__WHAT IS REQUIRED__
Reproduce the following lines verbatim, from the first to the last.

__SUPPLIED DATA__

+++++

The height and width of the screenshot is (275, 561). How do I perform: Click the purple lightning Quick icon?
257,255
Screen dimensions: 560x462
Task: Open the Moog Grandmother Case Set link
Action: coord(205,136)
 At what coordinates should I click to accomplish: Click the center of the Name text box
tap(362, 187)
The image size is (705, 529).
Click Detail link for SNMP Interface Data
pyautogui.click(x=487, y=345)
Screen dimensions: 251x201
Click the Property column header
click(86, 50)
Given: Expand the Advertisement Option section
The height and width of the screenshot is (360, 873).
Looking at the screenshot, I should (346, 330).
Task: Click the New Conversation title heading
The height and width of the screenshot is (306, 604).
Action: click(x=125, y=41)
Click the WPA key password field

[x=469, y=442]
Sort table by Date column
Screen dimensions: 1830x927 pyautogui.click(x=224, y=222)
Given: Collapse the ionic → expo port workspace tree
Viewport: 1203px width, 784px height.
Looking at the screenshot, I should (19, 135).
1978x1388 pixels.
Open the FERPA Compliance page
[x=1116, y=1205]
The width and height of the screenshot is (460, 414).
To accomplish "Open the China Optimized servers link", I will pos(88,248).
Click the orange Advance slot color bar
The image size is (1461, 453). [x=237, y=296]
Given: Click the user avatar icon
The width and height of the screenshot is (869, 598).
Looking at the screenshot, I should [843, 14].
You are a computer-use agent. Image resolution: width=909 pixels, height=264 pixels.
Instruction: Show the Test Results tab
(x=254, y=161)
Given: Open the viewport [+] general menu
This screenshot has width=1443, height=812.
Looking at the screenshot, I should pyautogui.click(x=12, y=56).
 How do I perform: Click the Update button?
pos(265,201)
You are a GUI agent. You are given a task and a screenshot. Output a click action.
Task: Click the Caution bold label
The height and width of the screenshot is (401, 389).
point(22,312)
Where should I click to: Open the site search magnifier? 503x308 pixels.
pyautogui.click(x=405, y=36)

+++++

__RESPONSE TO THE EXERCISE__
The height and width of the screenshot is (275, 561). How do I perform: Click the purple lightning Quick icon?
257,255
Screen dimensions: 560x462
Task: Open the Moog Grandmother Case Set link
Action: coord(205,136)
 At what coordinates should I click to accomplish: Click the center of the Name text box
tap(362, 187)
The image size is (705, 529).
Click Detail link for SNMP Interface Data
pyautogui.click(x=487, y=345)
Screen dimensions: 251x201
Click the Property column header
click(86, 50)
Given: Expand the Advertisement Option section
The height and width of the screenshot is (360, 873).
Looking at the screenshot, I should (346, 330).
Task: Click the New Conversation title heading
The height and width of the screenshot is (306, 604).
Action: click(x=125, y=41)
Click the WPA key password field

[x=469, y=442]
Sort table by Date column
Screen dimensions: 1830x927 pyautogui.click(x=224, y=222)
Given: Collapse the ionic → expo port workspace tree
Viewport: 1203px width, 784px height.
Looking at the screenshot, I should (19, 135).
1978x1388 pixels.
Open the FERPA Compliance page
[x=1116, y=1205]
The width and height of the screenshot is (460, 414).
To accomplish "Open the China Optimized servers link", I will pos(88,248).
Click the orange Advance slot color bar
The image size is (1461, 453). [x=237, y=296]
Given: Click the user avatar icon
The width and height of the screenshot is (869, 598).
Looking at the screenshot, I should [843, 14].
You are a computer-use agent. Image resolution: width=909 pixels, height=264 pixels.
Instruction: Show the Test Results tab
(x=254, y=161)
Given: Open the viewport [+] general menu
This screenshot has width=1443, height=812.
Looking at the screenshot, I should pyautogui.click(x=12, y=56).
 How do I perform: Click the Update button?
pos(265,201)
You are a GUI agent. You are given a task and a screenshot. Output a click action.
Task: Click the Caution bold label
The height and width of the screenshot is (401, 389).
point(22,312)
Where should I click to: Open the site search magnifier? 503x308 pixels.
pyautogui.click(x=405, y=36)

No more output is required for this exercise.